To illustrate, consider the 50-day EMA at $0.0000108, which serves as a critical threshold; breaching it could signal a trend reversal, but current patterns suggest sideways movement or further dips unless burn rates increase. Quotes from blockchain experts, such as those shared in recent CryptoQuant reports, stress that “outflows are a foundational positive, but without ecosystem burns or utility expansions, pressure from overhead supply lines persists.” This structured analysis reveals the nuanced balance between on-chain optimism and real-world market dynamics influencing SHIB.
Frequently Asked Questions
What Does the 15.4 Billion SHIB Outflow Mean for Investors?
The 15.4 billion SHIB outflow from exchanges points to accumulation by long-term holders, reducing available supply for immediate sales and potentially easing downward pressure. According to CryptoQuant data, this led to a -18.1 billion netflow, a bullish on-chain signal. However, with price still at $0.0000099 and low volume, investors should monitor for sustained breaks above EMAs before expecting significant gains—patience remains key in this volatile environment.

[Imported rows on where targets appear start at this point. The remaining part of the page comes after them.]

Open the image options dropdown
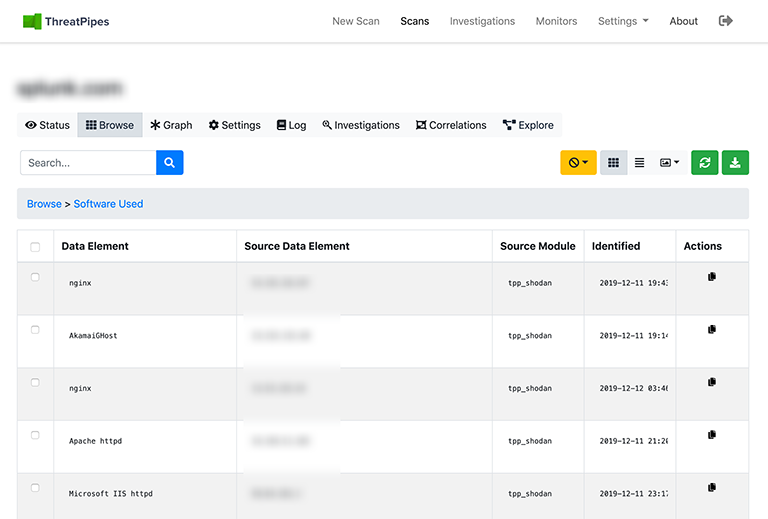 (x=669, y=163)
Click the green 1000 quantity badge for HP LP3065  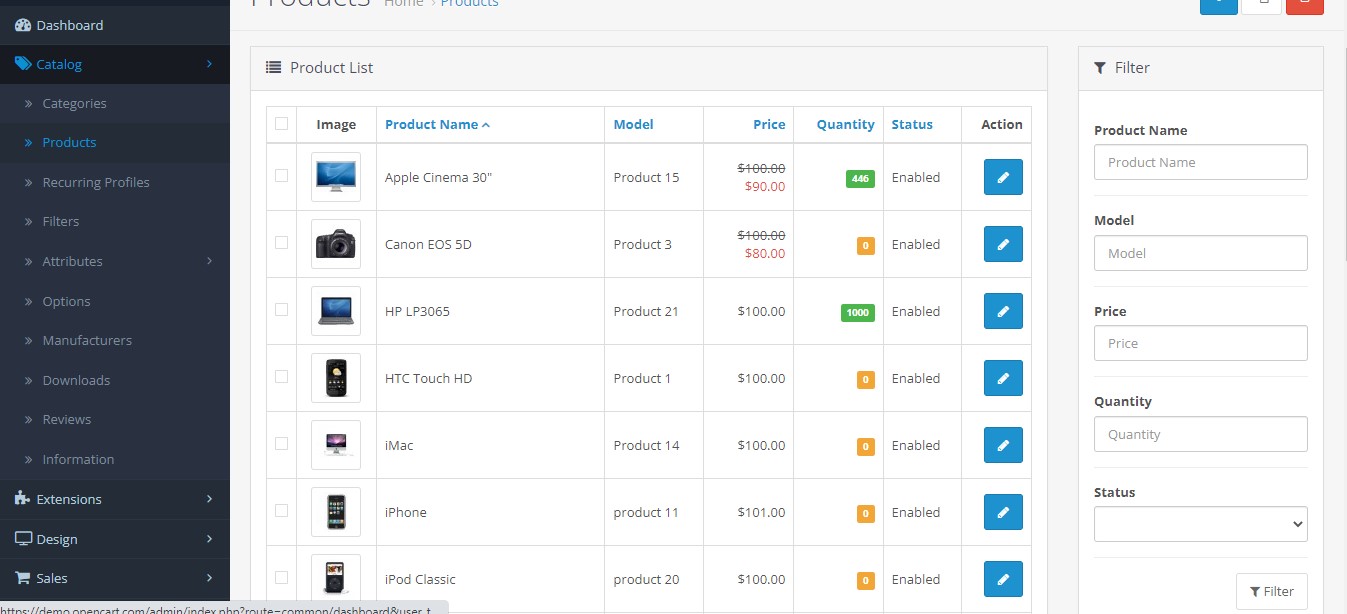[857, 311]
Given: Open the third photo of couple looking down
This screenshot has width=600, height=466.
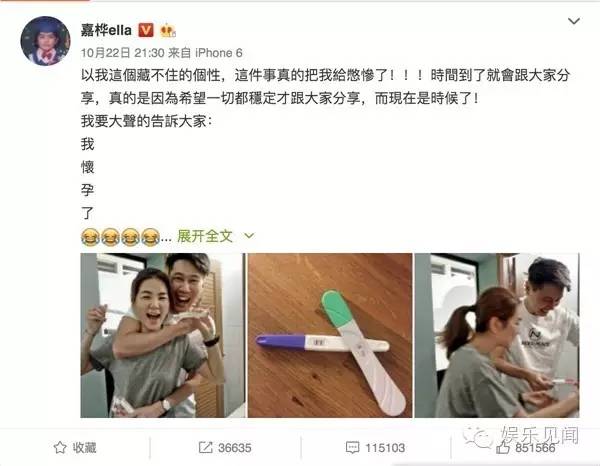Looking at the screenshot, I should coord(497,335).
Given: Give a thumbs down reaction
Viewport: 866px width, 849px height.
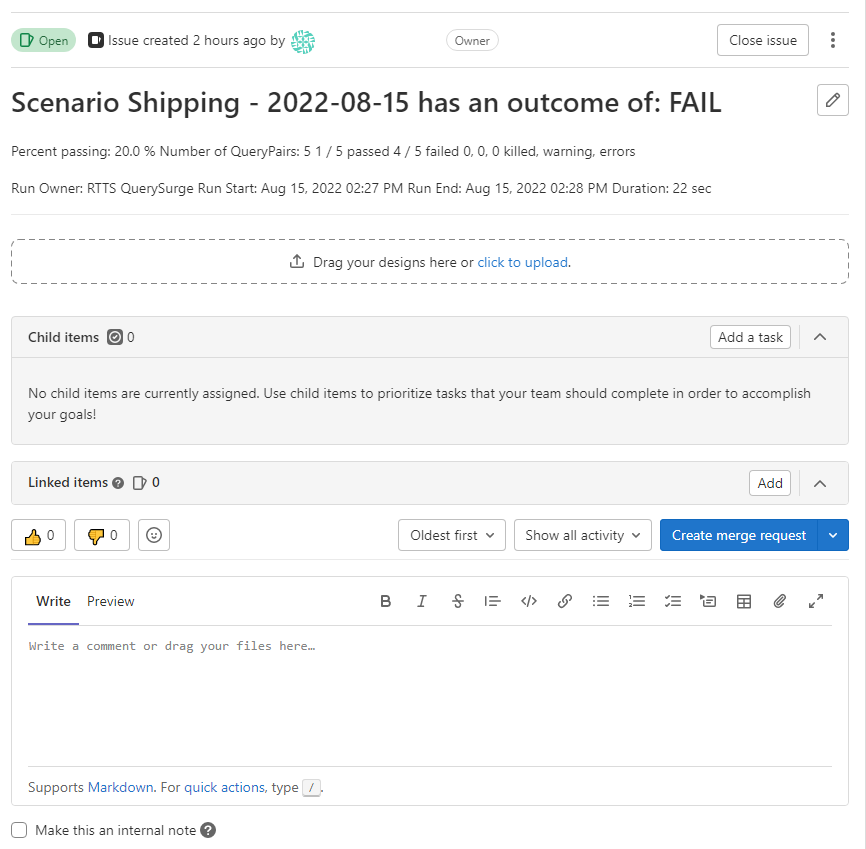Looking at the screenshot, I should [102, 535].
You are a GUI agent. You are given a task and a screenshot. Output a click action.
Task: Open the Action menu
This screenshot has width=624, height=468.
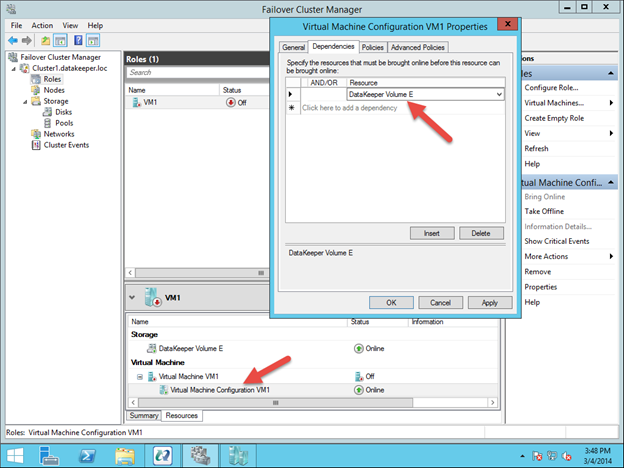tap(42, 25)
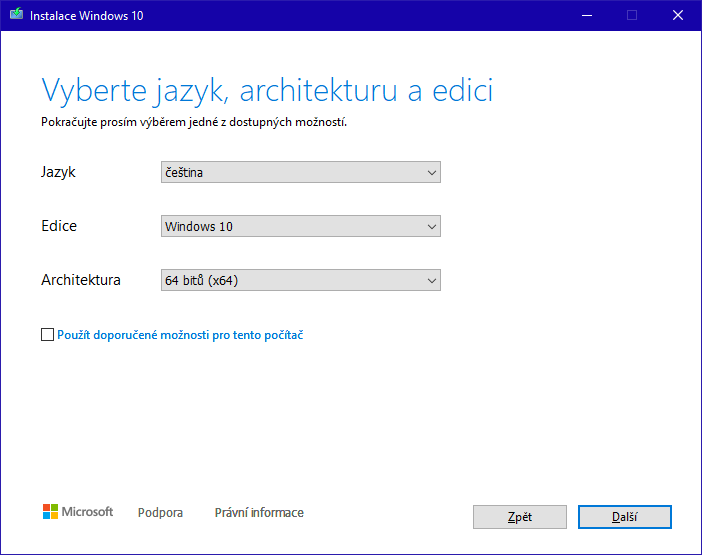Viewport: 702px width, 555px height.
Task: Click the Microsoft logo at the bottom
Action: [78, 512]
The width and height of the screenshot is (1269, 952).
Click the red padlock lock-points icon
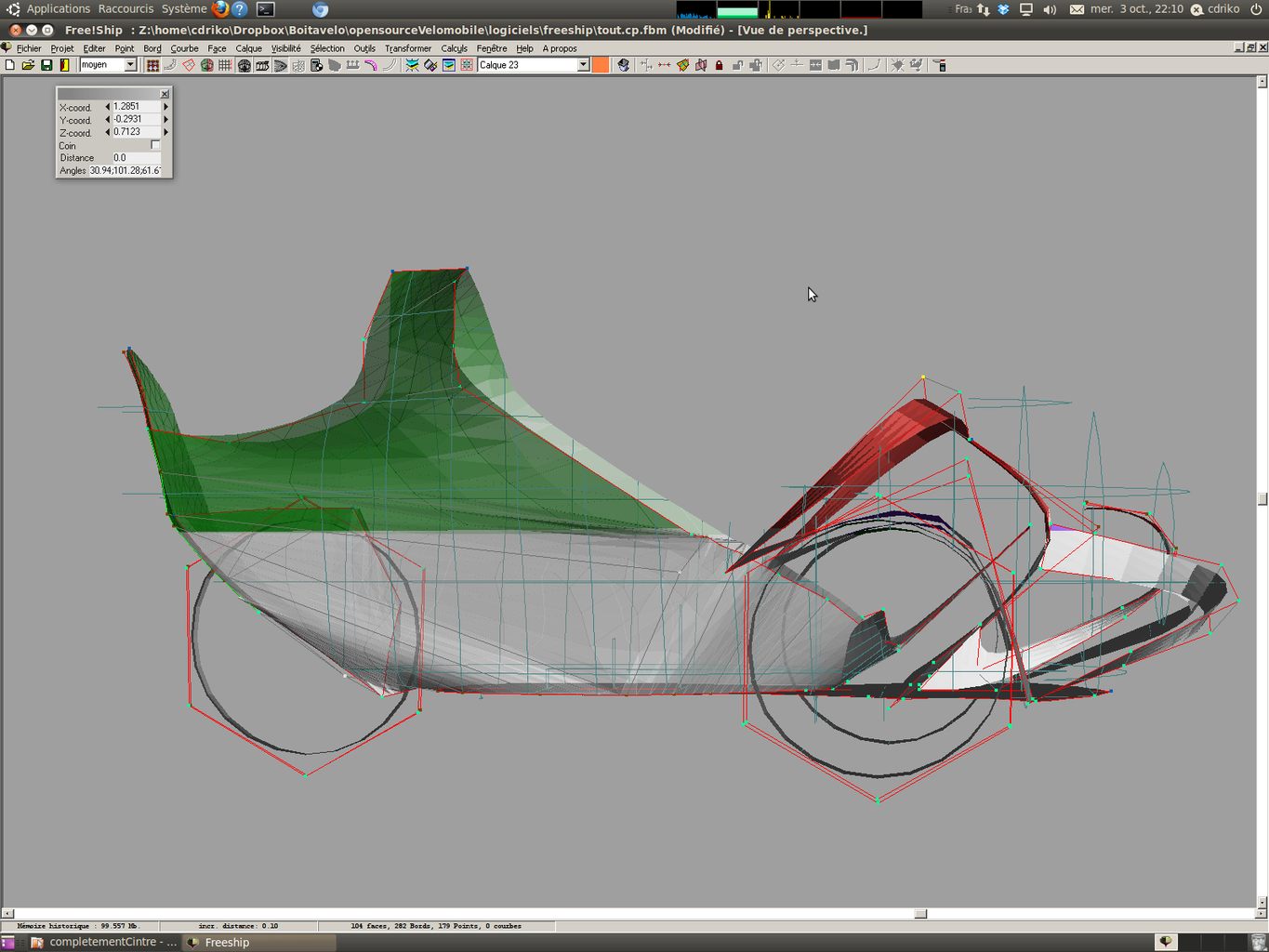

Why Is Shiba Inu Price Not Rising Despite Exchange Outflows?
Shiba Inu price remains suppressed despite outflows because of overriding bearish technicals, like the flattened 26-day EMA at $0.0000100 acting as resistance, and an RSI of 47 showing neutral momentum. On-chain positives from the -18.1 billion netflow are encouraging, but thin trading volume and lack of burn activity fail to ignite buying interest. This creates a hesitant market where accumulation builds quietly but without enough force to push prices higher right now.
Key Takeaways
- Outflow Significance: The 15.4 billion SHIB tokens leaving exchanges signal holder confidence and reduced sell pressure, as netflow hit -18.1 billion per CryptoQuant.
- Technical Barriers: SHIB’s price at $0.0000099 struggles under the 26-day EMA ($0.0000100) and higher 50-day ($0.0000108), maintaining a bearish overall structure with RSI at 47.
- Investor Strategy: Monitor for volume spikes and EMA breaks; without increased burns or ecosystem activity, sideways trading or further pressure may continue—consider long-term holding amid accumulation trends.
Conclusion
In summary, the Shiba Inu price plunge to $0.0000099 persists despite a promising 15.4 billion SHIB outflow and -18.1 billion netflow, as bearish EMAs and low RSI highlight ongoing market pressure from SHIB outflow limitations. These on-chain developments from sources like CryptoQuant underscore quiet accumulation, yet broader factors like subdued volume demand caution. As the meme coin landscape evolves, investors poised for technical breakthroughs and enhanced ecosystem burns may find opportunities ahead—stay informed to navigate this dynamic space effectively.